_DOCUMENT PASSAGE_
........

27 July 2025

Christ the King, a Bloomsbury
church shared by two polar
opposites that are opposed
to the ordination of women

The English Chapel in the Church of Christ the King facing Gordon Square in Bloomsbury, now used by Forward in Faith (Photograph: Patrick Comerford, 2025)

Patrick Comerford

In my recent self-guided ‘church crawling’ tours in London of churches in Bloomsbury, Fitzrovia and Soho, one of the unusual ones is the Church of Christ the King facing Gordon Square in Bloomsbury.

The church was built for the Catholic Apostolic Church, an eclectic group that has faded into oblivion but that still exists on paper, and is used today by two by two different groups at polar opposites in Church of England, united by their opposition to the ordination of women and their narrow views on sexuality.

This church in Bloomsbury is of cathedral dimensions and is only 500 metres south of Euston station. I have been familiar with it from the outside for half a century or so but – until recent weeks – it has never seemed to be open.

It was open at lunchtime when I was in Bloomsbury a few weeks ago, and I took the opportunity to visit one part of the church, the English Chapel, which Forward in Faith describes as a ‘Place of Quiet Prayer and Reflection.’ I have yet to find the other part of the building, known as Euston Church, to be open when I am in that part of Bloomsbury.

........

[Source data]
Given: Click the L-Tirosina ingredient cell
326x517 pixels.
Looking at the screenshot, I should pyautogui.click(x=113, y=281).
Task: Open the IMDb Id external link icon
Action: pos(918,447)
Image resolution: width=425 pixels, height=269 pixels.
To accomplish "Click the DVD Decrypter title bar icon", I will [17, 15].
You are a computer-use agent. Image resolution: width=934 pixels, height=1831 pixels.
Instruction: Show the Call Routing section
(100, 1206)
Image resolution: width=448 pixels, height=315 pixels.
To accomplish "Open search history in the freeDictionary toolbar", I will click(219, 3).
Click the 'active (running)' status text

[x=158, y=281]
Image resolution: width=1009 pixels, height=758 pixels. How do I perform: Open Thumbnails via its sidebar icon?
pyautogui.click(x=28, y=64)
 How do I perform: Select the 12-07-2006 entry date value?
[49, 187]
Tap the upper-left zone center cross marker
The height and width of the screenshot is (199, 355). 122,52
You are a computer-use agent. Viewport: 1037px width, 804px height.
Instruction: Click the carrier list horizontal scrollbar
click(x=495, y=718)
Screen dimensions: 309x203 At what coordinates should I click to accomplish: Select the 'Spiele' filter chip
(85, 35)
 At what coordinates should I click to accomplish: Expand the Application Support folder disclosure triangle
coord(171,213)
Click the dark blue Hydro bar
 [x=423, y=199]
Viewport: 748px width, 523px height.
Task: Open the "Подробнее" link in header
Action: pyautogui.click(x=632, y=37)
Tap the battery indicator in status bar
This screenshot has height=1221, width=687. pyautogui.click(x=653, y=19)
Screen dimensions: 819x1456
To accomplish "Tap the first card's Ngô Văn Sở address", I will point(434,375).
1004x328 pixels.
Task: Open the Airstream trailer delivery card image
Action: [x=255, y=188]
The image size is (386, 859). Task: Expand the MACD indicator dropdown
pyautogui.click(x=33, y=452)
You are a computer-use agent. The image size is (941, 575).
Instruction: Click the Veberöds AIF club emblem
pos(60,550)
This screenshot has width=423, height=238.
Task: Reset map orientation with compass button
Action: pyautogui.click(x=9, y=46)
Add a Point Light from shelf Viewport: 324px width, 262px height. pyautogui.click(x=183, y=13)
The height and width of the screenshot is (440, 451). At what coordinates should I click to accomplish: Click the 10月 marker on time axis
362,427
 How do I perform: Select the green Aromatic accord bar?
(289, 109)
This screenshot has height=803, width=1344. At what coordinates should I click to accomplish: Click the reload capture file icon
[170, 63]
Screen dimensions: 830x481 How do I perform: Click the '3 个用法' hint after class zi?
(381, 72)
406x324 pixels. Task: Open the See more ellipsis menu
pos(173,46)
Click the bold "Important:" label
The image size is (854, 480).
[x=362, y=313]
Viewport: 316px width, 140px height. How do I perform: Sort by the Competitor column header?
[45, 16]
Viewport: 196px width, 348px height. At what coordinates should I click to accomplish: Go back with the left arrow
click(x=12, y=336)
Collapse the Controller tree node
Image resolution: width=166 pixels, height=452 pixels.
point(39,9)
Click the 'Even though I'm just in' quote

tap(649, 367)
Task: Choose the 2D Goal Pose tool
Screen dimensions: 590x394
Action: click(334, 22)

........

_WHAT TO WORK ON_
a – According to the post about the Church of Christ the King in Bloomsbury, which group was the church originally built for?
b – From the post about the Church of Christ the King, set down word for word the passage starting with "The English Chapel in" and going on through "Square in Bloomsbury.".

_ANSWERS TO THE EXERCISES_
a – The Catholic Apostolic Church.

b –
The English Chapel in the Church of Christ the King facing Gordon Square in Bloomsbury, now used by Forward in Faith (Photograph: Patrick Comerford, 2025)

Patrick Comerford

In my recent self-guided ‘church crawling’ tours in London of churches in Bloomsbury, Fitzrovia and Soho, one of the unusual ones is the Church of Christ the King facing Gordon Square in Bloomsbury.